## EXERCISES TO COMPLETE
#1 Reproduce the part of the comment thread between "Hmm. I have" and "IgotthisISWEAR (#245,193)", inclusive.
#2 According to the comment thread, what does the commenter Xenu01 think you know "by date 1 or 2"?
#3 Write the next part of the comment thread, beginning after its final comment.

## SELECTED EXCERPT
_ _ _

Yep, it's much easier to be the tough guy/lady (or the flip side the "helpful one") than just to face your own fears like a damn grown-up person (not that most grown-up people actually do, buncha damn babies runnin' around projecting all their issues everywhere!)

But whatever your issues… Being too needy, being too scared to be needy and vulnerable. Once YOU quit being such a baby and/or so desperately lonely and/or isolated and/or afraid to be alone (co-dependent) that switches it right up, and those types of relationships are no longer what's up. Seriously, it was a revelation to me that… well, I kind of knew I was on the commitment-phobic end of things, but I totally honestly thought that I was NOT ruled by a fear of intimacy, that I was a total badass, completely down, and up for it… and it was just all these other shall-we-say less than bold and brave people who just weren't as bold-and-brave as me. It was funny to find myself faced with the situation (after… ok, fuck it, biting the bullet and spending time with myself cultivating my own damn thing) and watching me pee myself (while fleeing) like a little baby (not a pretty sight, tho a damn funny one!). I guess I wasn't so badass and bold and brave after all, huh?

Thanks, former squid lady, for the much needed PSA!

cheers,

Former, with-still-tendencies, fixer-upper of others instead of myself because it's easier, haha just kidding it's actually so much harder and less rewarding and more thankless and impossible — at least it's within my abilities to actually fix myself – other people? Not so much! Vain, vain, vain! (in both meanings of the word)

Xenu01 (#244,135)

Hmm. I have to disagree on one point. Don't seek out the drama types, sure, and don't expect to theorize on the first date or anything, but also don't "give people a chance" when you're just not into them. And you know? I think you know if you're into someone by date 1 or 2. I mean, if she's telling you a story you might not be into normally (she's a physicist and you're an artist) and you're digging anything she says because you really like her laugh or whatever, that's a good sign. If someone is like "let me describe to you the plot of the entire first season of Game of Thrones" and you're bored out of your mind, for fuck's sake don't give this person any more chances than you want to!

IgotthisISWEAR (#245,193)

This column is just some really, really beautiful prose in its own right. Well done you.

TimK39 (#250,151)

I'd love to hear what the guys who have dated Tobia think about her. I'd bet she's not quite the catch she makes herself out to be. And guys are just as bored with her as she is with them, if not more so.

_ _ _

[Stored items]
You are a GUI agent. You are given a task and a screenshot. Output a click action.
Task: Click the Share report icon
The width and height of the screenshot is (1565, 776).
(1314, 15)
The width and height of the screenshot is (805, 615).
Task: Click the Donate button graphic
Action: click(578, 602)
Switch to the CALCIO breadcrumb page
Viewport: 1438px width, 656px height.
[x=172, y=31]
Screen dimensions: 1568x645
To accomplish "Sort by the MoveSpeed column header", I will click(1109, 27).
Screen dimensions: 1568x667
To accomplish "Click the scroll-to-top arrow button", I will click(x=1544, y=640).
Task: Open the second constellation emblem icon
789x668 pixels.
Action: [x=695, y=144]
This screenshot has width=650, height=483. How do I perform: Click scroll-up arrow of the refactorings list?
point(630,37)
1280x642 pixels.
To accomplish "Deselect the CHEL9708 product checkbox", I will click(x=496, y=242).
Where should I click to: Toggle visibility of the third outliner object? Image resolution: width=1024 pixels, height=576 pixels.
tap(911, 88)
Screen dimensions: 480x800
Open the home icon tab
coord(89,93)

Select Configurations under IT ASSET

_ _ _

## EXERCISE RESULTS
#1
Hmm. I have to disagree on one point. Don't seek out the drama types, sure, and don't expect to theorize on the first date or anything, but also don't "give people a chance" when you're just not into them. And you know? I think you know if you're into someone by date 1 or 2. I mean, if she's telling you a story you might not be into normally (she's a physicist and you're an artist) and you're digging anything she says because you really like her laugh or whatever, that's a good sign. If someone is like "let me describe to you the plot of the entire first season of Game of Thrones" and you're bored out of your mind, for fuck's sake don't give this person any more chances than you want to!

IgotthisISWEAR (#245,193)

#2 Whether you're into someone.

#3
1964862547@twitter (#250,278)

Sign up here if you are interested some online part time jobs!! b­­o­w­6­.­c­o­m­­

giantrabbit (#250,411)

Hiya,

I think I hold the record for dating the most naval-gazing, hairshirt wearing, bogus intellectuals in the world. So many. It boggles the mind. They all liked really weepy music too. That should have tipped me off, when I was more 'meh' about Sia than they were.

The point is, Polly is right, I spent a long time chasing sad-sack wishy washy boys and then men with ideas about how their big brains couldn't handle relationships or people, or tasks, or simple requests for more communication etc..

Then I got real tired of it, tired enough to go on three dates with a guy who kind of seemed a bit too uptight for me, but had this endearing habit of like, planning to see me again, sometimes weeks in advance! He even told me, "i'm really a planner." which at the time actually acted like some kind of underpants juicer, which at the time shocked me because I just couldn't believe the fact that a man I was dating saying he enjoyed making plans was enough to turn me on, BUT IT WAS.

Anyways, that was like 3 months ago, and I don't want to be too predictive here, but things are actually going quite well, and I like him, and he likes me, and he still gives me the old fire in the loins, and now, a new one, a fire in my heart, because unlike the old brain/loin firing dingbats, this one seems to actually give a shit about me and it's a real nice feeling.

Oh yeah, it does help that he is not dumb at all, and he was just being uptight because he was nervous, and do you know why he was nervous? Because unlike those other ego-maniacal/alternately self-hating napkin rings he actually cared that I think well of him.

So listen to Polly, polly is a genius.